In his majority opinion (for 8 Justices on this point), the Chief Justice explained that the government program could not be considered a kind of conditional regulation, distinguishing various other programs. For example, he distinguished a 1929 case upholding a requirement that oyster harvesters set aside 10% of their oyster shells for the government on the ground that the oysters in the water belonged to the government, whereas the raisins originated as private property. "Raisins are not like oysters" the Court announces (in what I hope will become an internet meme).
Okay, but are raisins like searches? Justice Sotomayor apparently thinks they are not. Her solo dissent in Horne says that the Hornes did not suffer a per se taking of their raisins because the government did not take every stick in the bundle of rights in those raisins. In particular, the government left them with an important stick: The right to receive pro rata compensation in the event that the government obtains net proceeds from the disposal of the reserve raisins. She also says that the raisins are like oysters in the sense that the government can condition entry into the raisin market on a grower's forking over a fraction of raisins to the government, but I'll put that aside here to focus on the "stick" in the bundle that Justice Sotomayor says the raisin growers retain.
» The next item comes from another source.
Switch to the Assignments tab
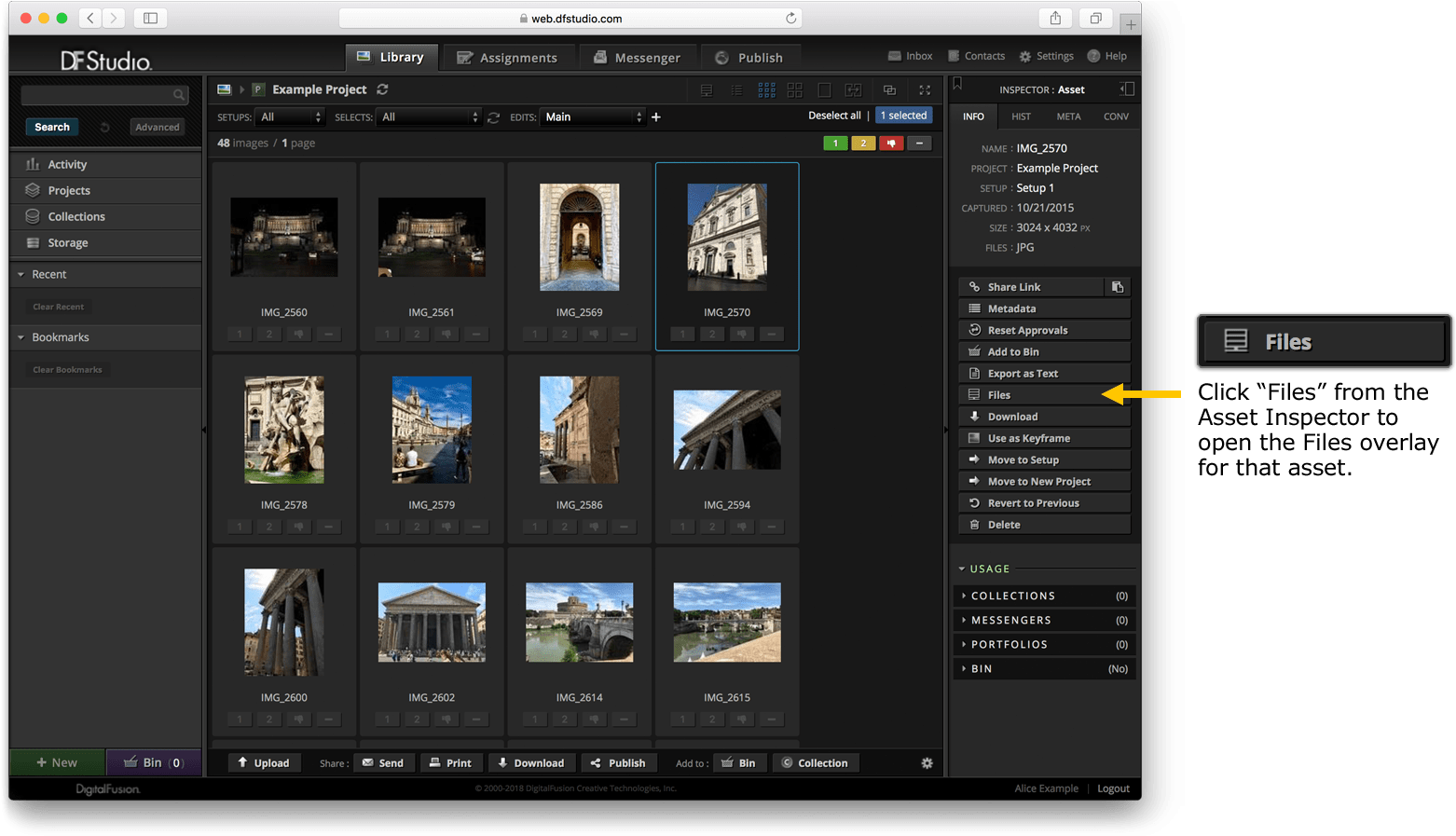Viewport: 1456px width, 836px height. (509, 57)
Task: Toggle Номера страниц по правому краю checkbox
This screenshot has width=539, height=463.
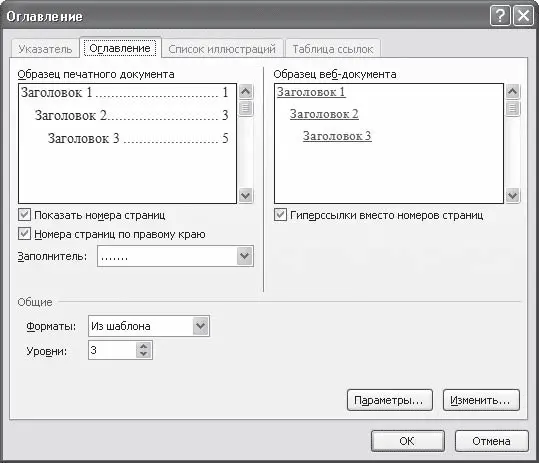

I simply want to note the tension between her approach to raisins and her approach to searches. A consent search does not count in validating the Los Angeles hotel ordinance because the hoteliers by definition don't object to a consent search; the ordinance is thus not really in play. But in Horne one could say that the "stick" retained by the Hornes--the right to the possibility of some pro rata return from the raisins the government takes--also shouldn't count because it's not a stick that the Hornes want. Moreover, by focusing on what the Hornes ostensibly retain, Justice Sotomayor in Horne (in contrast with her opinion in Patel) seems to overlook what they give up. Suppose that the government program stipulated that in years in which the reserve raisins produce net proceeds, each grower will be entitled to half his pro rata share of those proceeds, with the other half going to other government programs. Would that be no taking because the Hornes would still be left with a stick (albeit a shorter one)? In part of her dissent, Justice Sotomayor complains that the majority doesn't offer a non-arbitrary substitute for the no-sticks approach, but her own view of the no-sticks rule is susceptible to the same criticism.
To be clear, I don't want to say that Justice Sotomayor's majority opinion in Patel logically contradicts her dissent in Horne. I do want to say that questions of "what counts"--whether we are talking about abortions, searches, or raisins--are very often presented as matters of logic and arithmetic, but that these cases illustrate that values and policy druthers probably play a large role as well.